[Collected data entries]
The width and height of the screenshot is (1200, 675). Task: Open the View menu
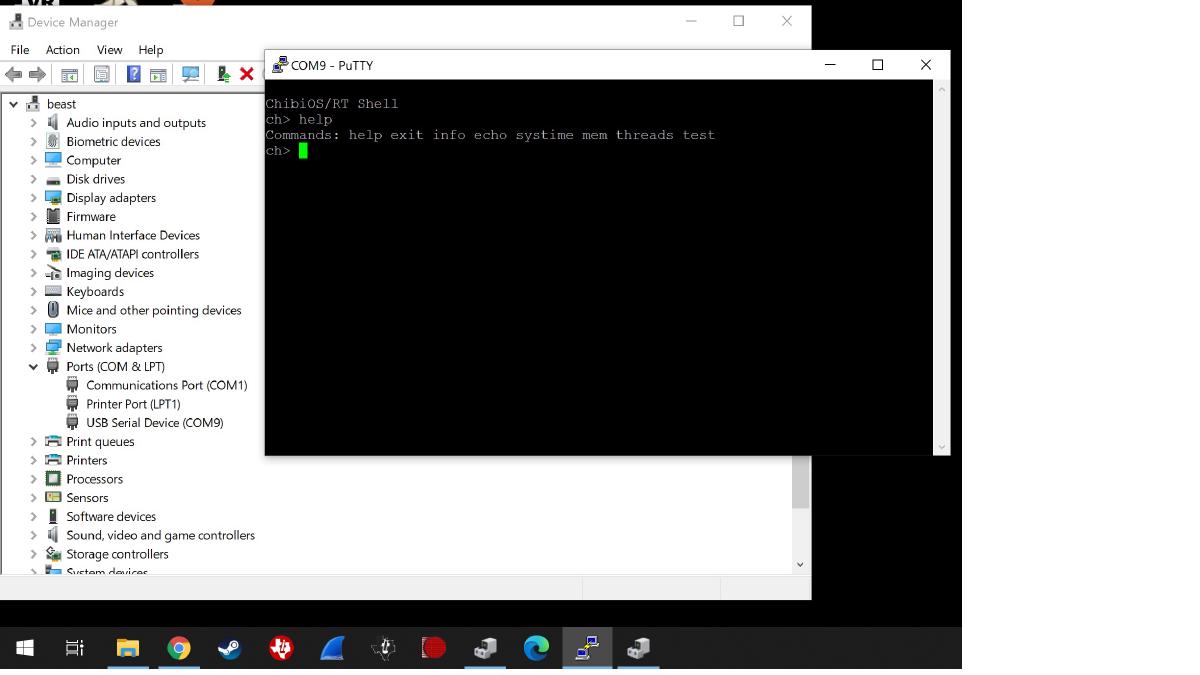coord(109,49)
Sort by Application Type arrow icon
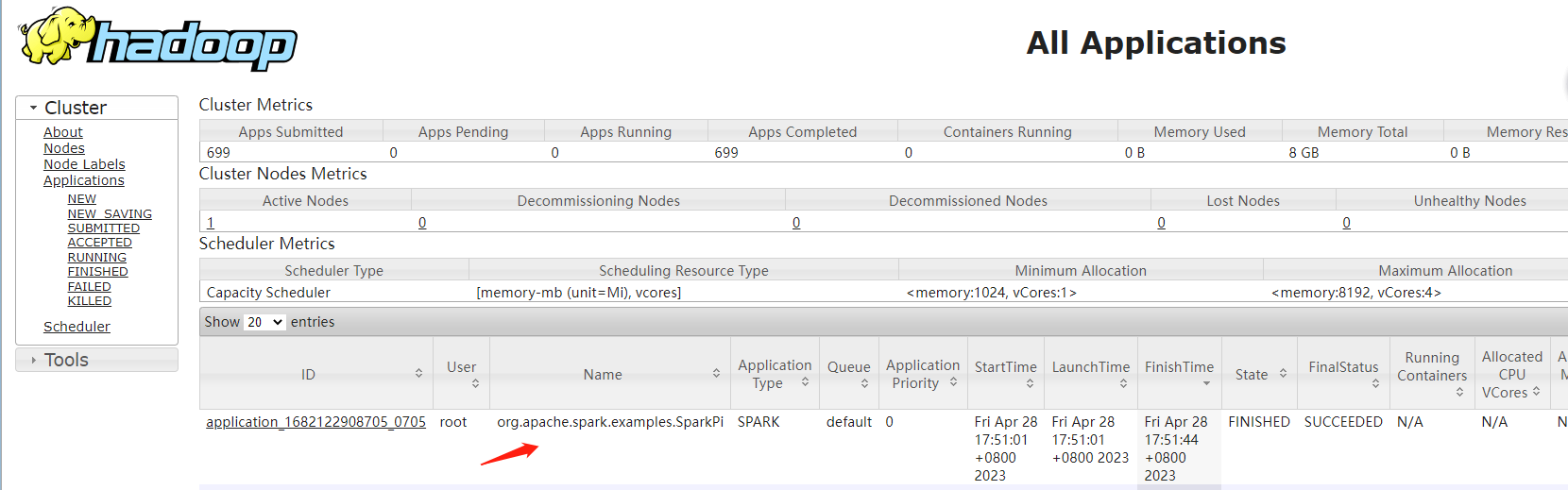 (x=805, y=382)
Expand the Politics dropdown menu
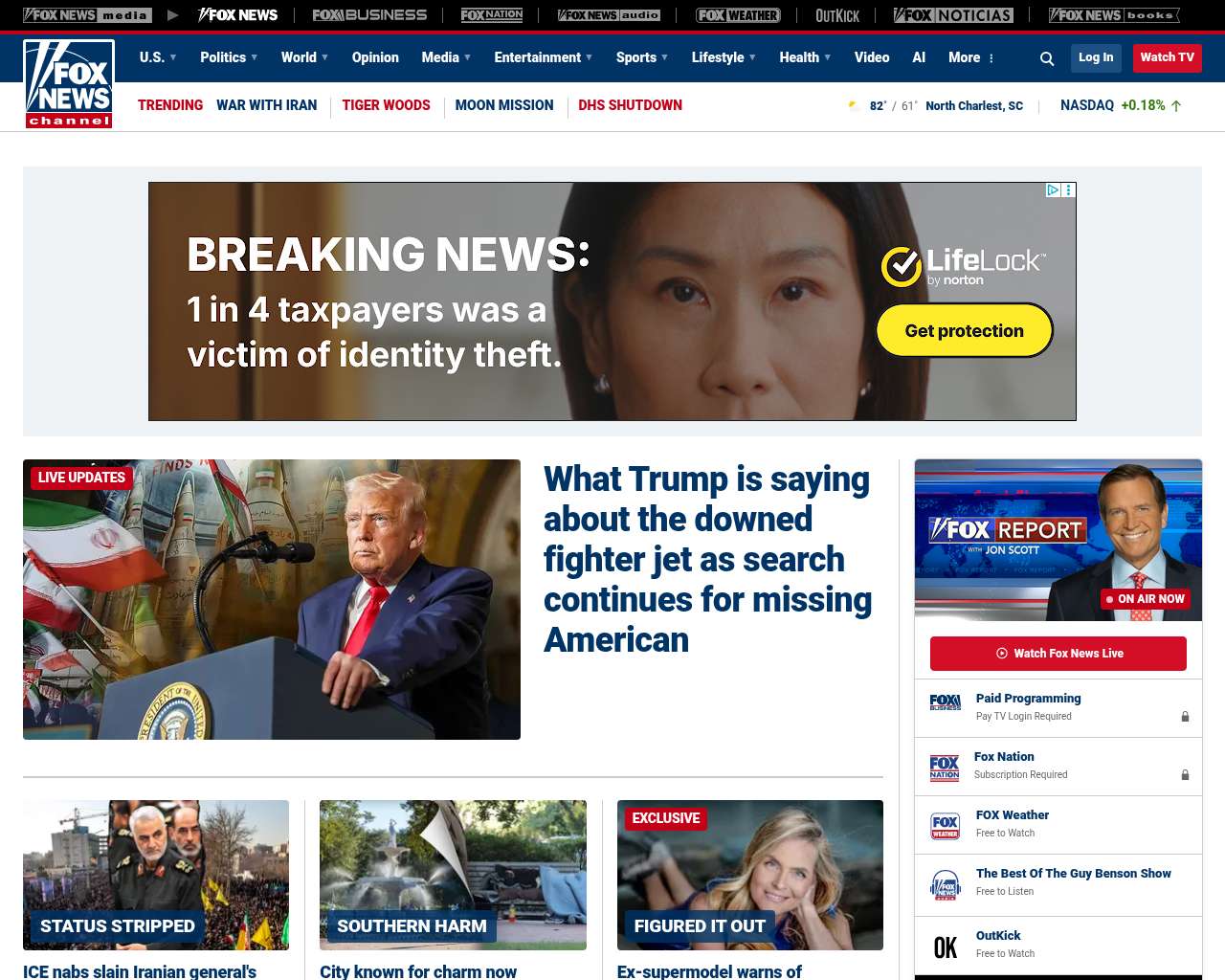Screen dimensions: 1225x980 tap(229, 57)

▶ [Work task]: Output the data above without changes, apart from leaving out the pictures.

▶ [Answer for this exercise]:
The width and height of the screenshot is (1200, 675). Task: Open the View menu
coord(109,49)
Sort by Application Type arrow icon
 (x=805, y=382)
Expand the Politics dropdown menu
Screen dimensions: 1225x980 tap(229, 57)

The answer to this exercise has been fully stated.